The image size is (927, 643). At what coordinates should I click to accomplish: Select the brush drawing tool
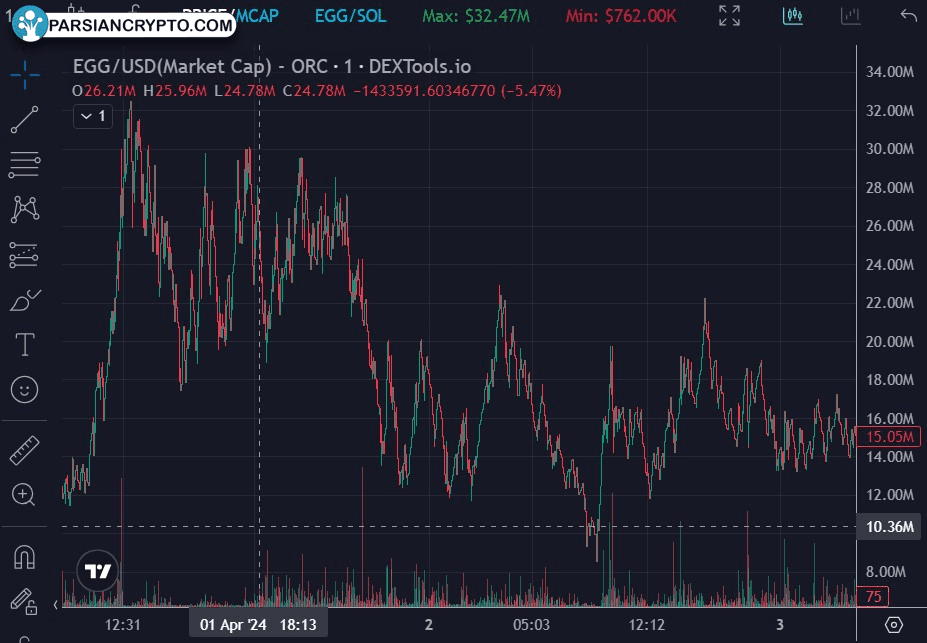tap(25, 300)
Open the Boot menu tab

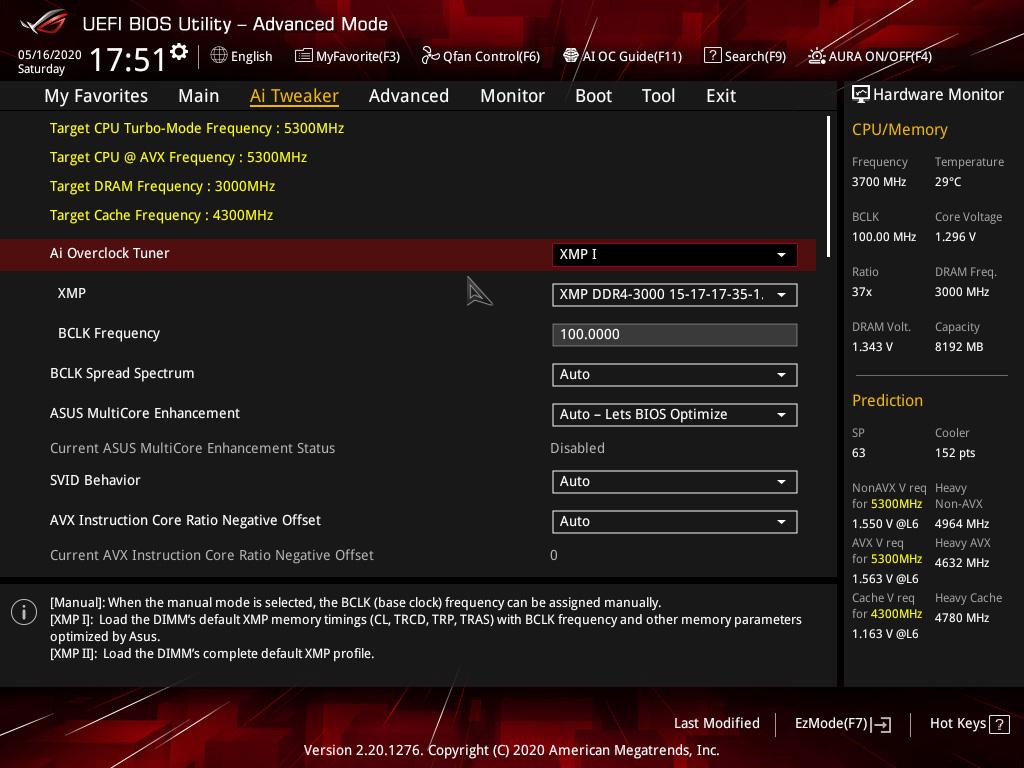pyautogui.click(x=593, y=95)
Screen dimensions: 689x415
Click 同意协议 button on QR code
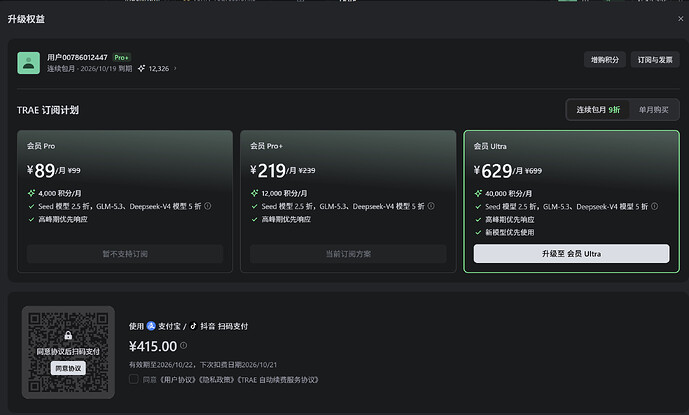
········
• _Problem_: Transcribe the data verbatim. No picture belongs in the result.

• _Response_:
The image size is (927, 643). At what coordinates should I click to accomplish: Select the brush drawing tool
tap(25, 300)
Open the Boot menu tab

pyautogui.click(x=593, y=95)
Screen dimensions: 689x415
Click 同意协议 button on QR code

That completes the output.